У ворот на перекрёстке, оканчивающем Прорезную и открывающем наш Пробитый Вал, был день, ещё не залитый туманом. Деревья в сквере стояли будто обсыпанные пеплом — я присмотрелся и увидел на них галок, чуть ли не на каждой веточке, преогромное количество…
Светофор над переходом помигал зелёным, вдруг затрещал, пустил сноп искр и начал сочиться неприятным чёрным дымком. Показалось мне, что где-то в тумане, накатывающем, как и положено, из яра, с Корсы — ликуя несчастьем, поёт флажолет… Рожок кареты чёрной. Ведь Охота рядом, всегда.
В школе закончился пятый урок, и я заторопился домой, не желая повстречаться с активом класса… Например, в хлебном.
Тем временем потемнело. Вслед утреннему снегу и дневному туману, по всей видимости, собрался дождь. Я почти дошёл до дома, когда хлынуло, пришлось укрыться в подвале «Брамы». Тётя Света встретила меня с подозрением.
— Снова на прогуле? — свирепо поинтересовалась она. — А Валик де?
— В школе он, а я раньше вышел! — честно наврал я. — Голова болела.
— На погоду, — авторитетно заметила тётя Света. — Что тебе сделать?
— Пепси-колку, ту, мою, — как можно жалобнее сказал я. — Чтоб не пить таблетку.
— Ну, смотри мне, — просопела в ответ тётя Света и после кратких манипуляций выдала на гора пахнущую коньячным клопом пепси-колу в красивом стакане.
— Только тихо пей, — доверительно сказала она. — Чтоб никто не внюхал. С тебя пьять.
— Откуда столько?
— Дам тебе кофе, бо ты какой-то квёлый. Даже и блидой. Бери и уматуй.
Я удалился в уголок цедить трофеи.
В вазочке посередине стола стояли хризантемы, коротко подрезанные. Очень. В этот раз густого оранжевого цвета, «кораллики». Пах букетик горько и приятно. «С ноткой яда», — уважительно подумал я.
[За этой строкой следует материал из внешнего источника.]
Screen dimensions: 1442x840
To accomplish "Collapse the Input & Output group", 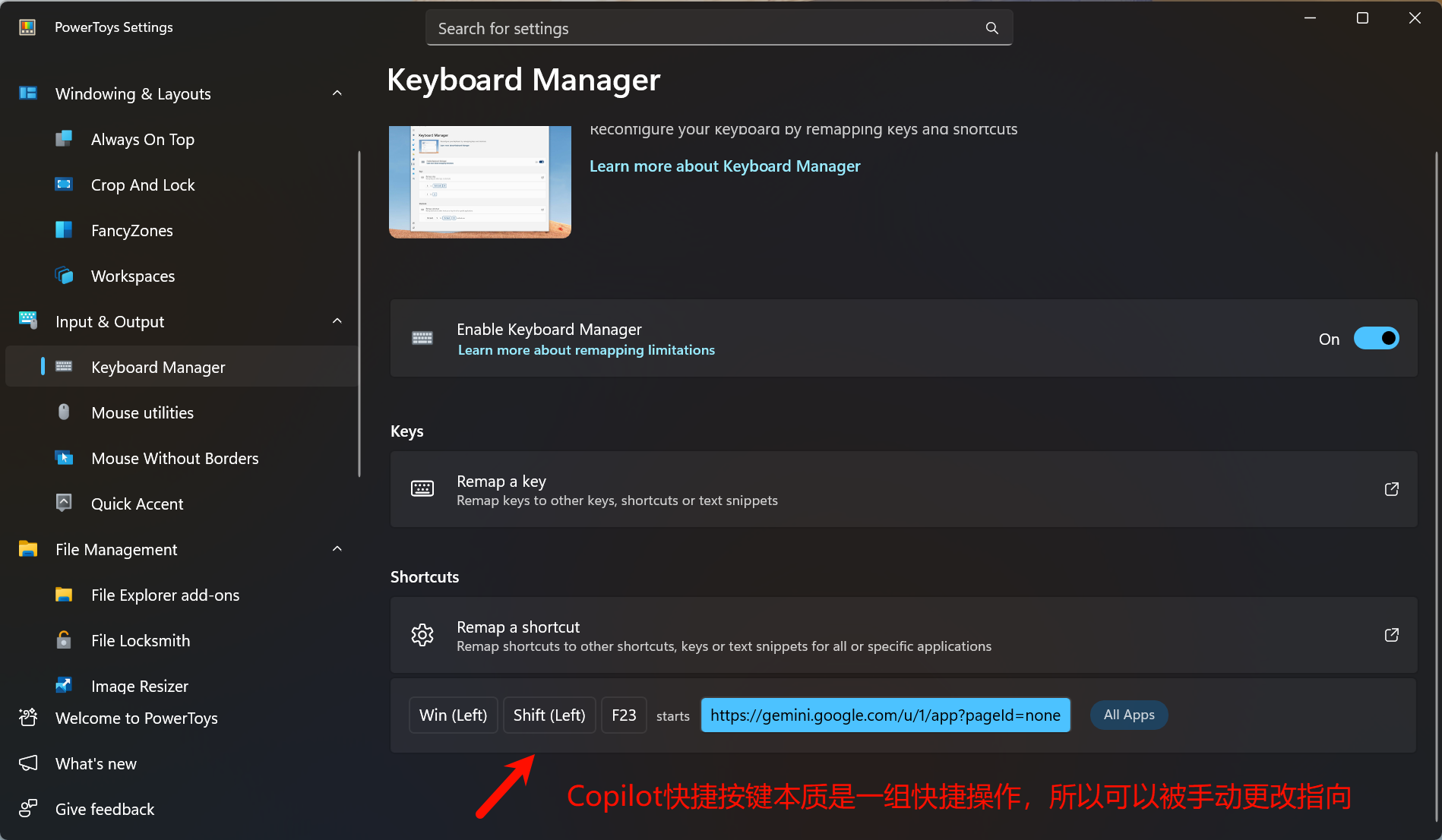I will (x=337, y=321).
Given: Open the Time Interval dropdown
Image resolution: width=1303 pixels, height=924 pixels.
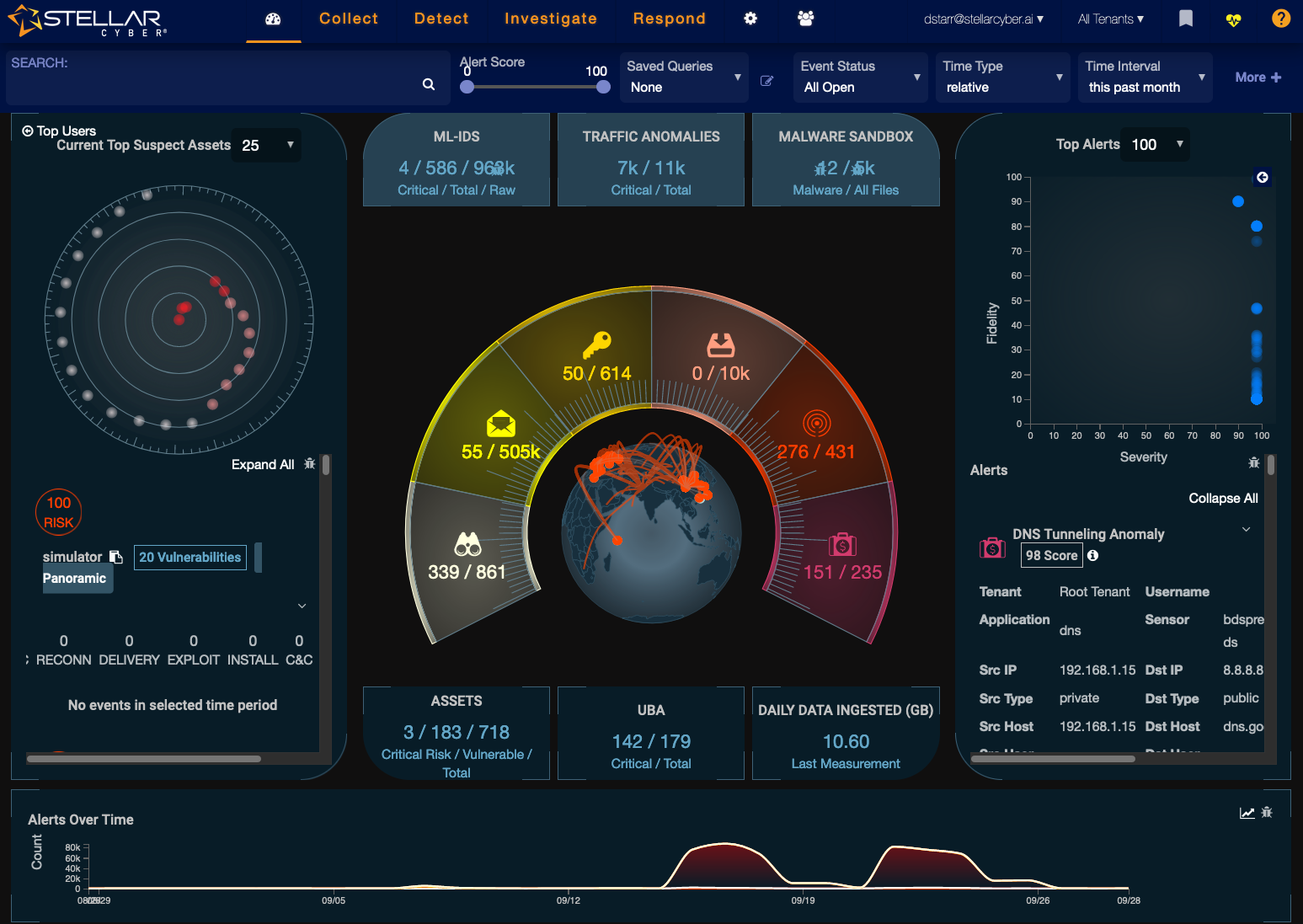Looking at the screenshot, I should click(1145, 77).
Очень похолодало, от стен тянуло явной сыростью, я выпил тёти Светин коктейль залпом… Жутко шибануло в нос, и я чихнул.
— Будьте здоровы, — сказала девушка. Ненамного старше меня. Очень симпатичная: пепельные волосы, зелёные глаза, вся такого русалочьего типа. — Можно к вам подсяду? Я вижу, тут не занято. Не против?
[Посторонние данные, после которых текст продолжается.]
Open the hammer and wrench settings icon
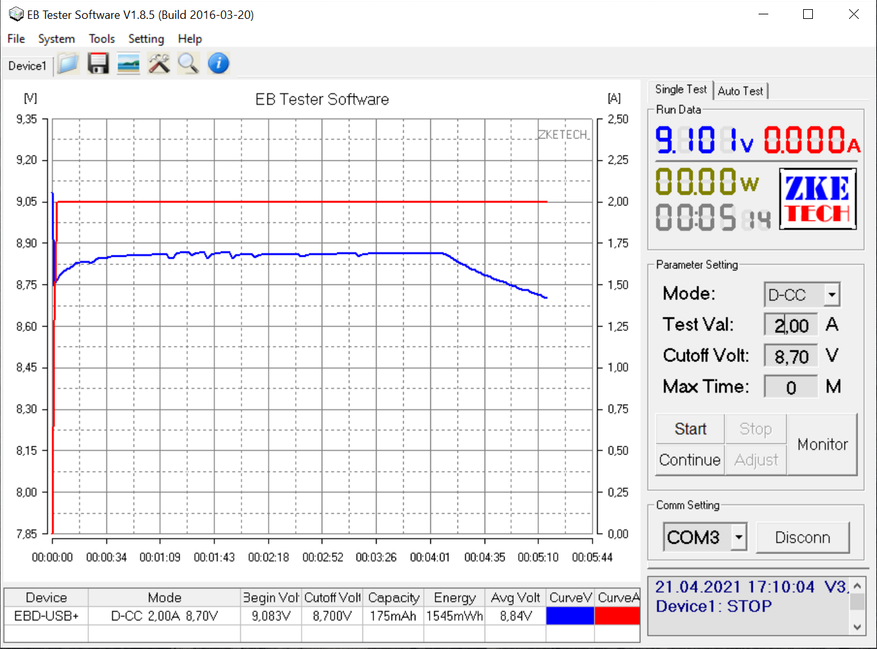 point(158,64)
— Да нет, — ответил я. — Всё равно пора. Дождь прошёл?
— Почти, — ответила она. — Слушайте, это такой ужас был! Потемнело сначала. И молнии! Но без грома. А потом вода стеной — будто лето. Но так похолодало. И темно до сих пор. Чтоб в ноябре почти и гроза, никогда такого не видела. Молнии! В столб одна попала. Трамваи стоят.
— Молнии? — переспросил я.
— Ага, — ответила она. — Очевидное-невероятное.
— Вы ведь что-то хотите спросить? — невежливо поинтересовался я. Девушка покрутила ложкой в чашке. Ещё раз. Снова…
— Ну, — сказала она. — Светлана Григорьевна, она… Она сказала, что ты… Что вы… Короче говоря, у меня вопрос, немножко странный…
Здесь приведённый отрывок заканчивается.